8. The electronic device of claim 1, wherein the program is a messaging program to generate one of an electronic mail message, an instant message, a text message or a multimedia message.

9. The electronic device of claim 1, wherein the program is a contact list.

10. The electronic device of claim 1, wherein the program is a calendar program for storing appointment entries.

11. The electronic device of claim 1, wherein the program controls a setting of the electronic device.

12. The electronic device of claim 1, wherein the electronic device is a mobile telephone and the voice communication is a telephone call.

13. An electronic device that actively recognizes speech during a voice communication, comprising:

a control circuit that converts the voice communication to text and analyzes the text to detect actionable speech, the actionable speech corresponding to information that has value to a user following an end of the voice communication; and

a memory that stores the actionable speech in a conversation log.

14. The electronic device of claim 13, wherein the conversation log is in a text format that contains text corresponding to the actionable speech.

15. The electronic device of claim 13, wherein the conversation log is in an audio format that contains audio data from the voice communication that corresponds to the actionable speech.

16. The electronic device of claim 13, wherein the actionable speech corresponds to at least one of a name, a telephone number, an electronic mail address, a messaging address, a street address, a place, directions to a destination, a date, a time, or combinations thereof.

17. A method of actively recognizing and acting upon speech during a voice communication using an electronic device, comprising:

converting the voice communication to text;

analyzing the text to detect speech that is actionable by a program of the electronic device, the actionable speech corresponding to a command or data input upon which the program acts; and

running the program based on the actionable speech.
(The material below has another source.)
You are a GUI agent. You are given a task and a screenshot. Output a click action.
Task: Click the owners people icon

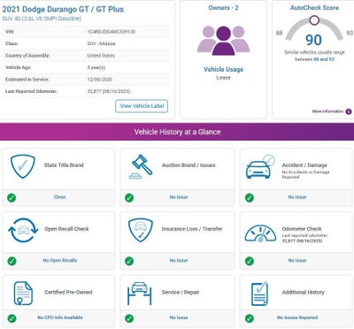click(223, 41)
18. The method of claim 17, wherein the analysis is carried out by an expert system that analyzes words and phrases in the context of surrounding sentence structure to detect the actionable speech.
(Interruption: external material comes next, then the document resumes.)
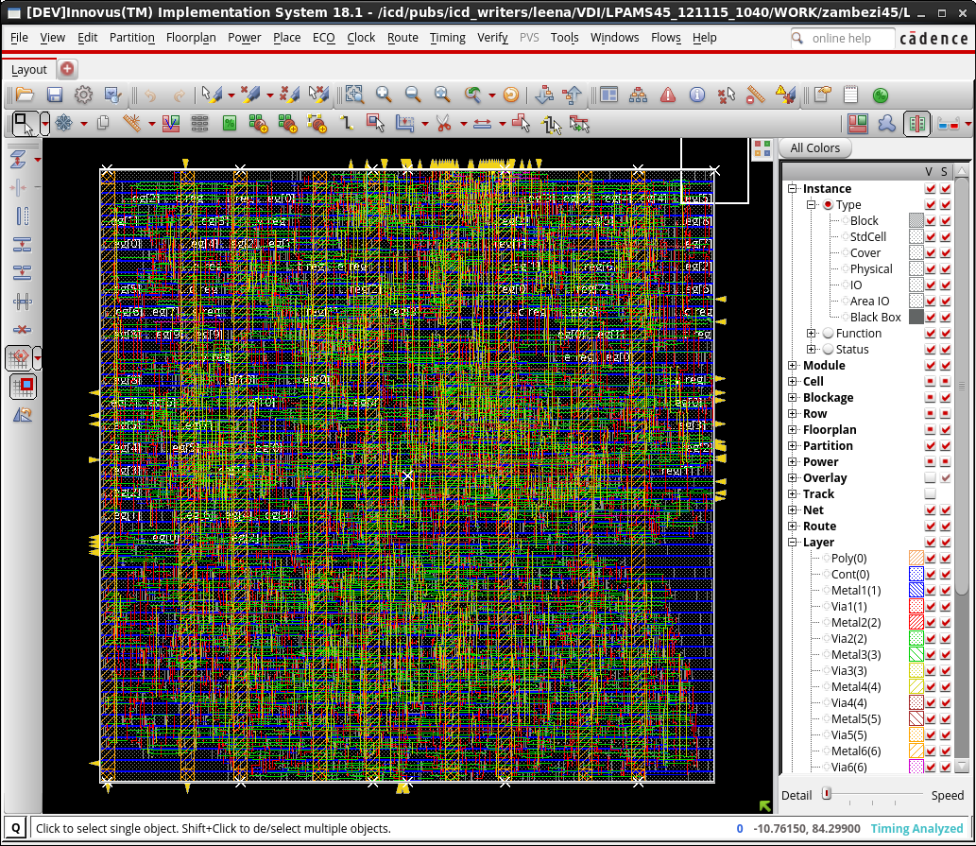Expand the Power tree node
This screenshot has height=846, width=976.
793,462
19. The method of claim 17, wherein the program is run following user selection of an option to run the program.

20. The method of claim 17, wherein the program is an Internet browser.

21. The method of claim 17, wherein the actionable speech is used to direct the Internet browser to a specific Internet webpage for accessing a corresponding service.

22. The method of claim 21, wherein the service is selected from one of a mapping and directions service, a directory service, a weather forecast service, a restaurant guide, or a movie listing service.

23. The method of claim 22, wherein the program is a messaging program to generate one of an electronic mail message, an instant message, a text message or a multimedia message.

24. The method of claim 17, wherein the program is a contact list.

25. The method of claim 17, wherein the program is a calendar program for storing appointment entries.

26. The method of claim 17, wherein the program controls a setting of the electronic device.

27. A method of actively recognizing and acting upon speech during a voice communication using an electronic device, comprising:

converting the voice communication to text;

analyzing the text to detect actionable speech, the actionable speech corresponding to information that has value to a user following an end of the voice communication; and

storing the actionable speech in a conversation log.

28. The method of claim 27, wherein the conversation log is in a text format that contains text corresponding to the actionable speech.

29. The method of claim 27, wherein the conversation log is in an audio format that contains audio data from the voice communication that corresponds to the actionable speech.

30. The method of claim 27, wherein the actionable speech corresponds to at least one of a name, a telephone number, an electronic mail address, a messaging address, a street address, a place, directions to a destination, a date, a time, or combinations thereof.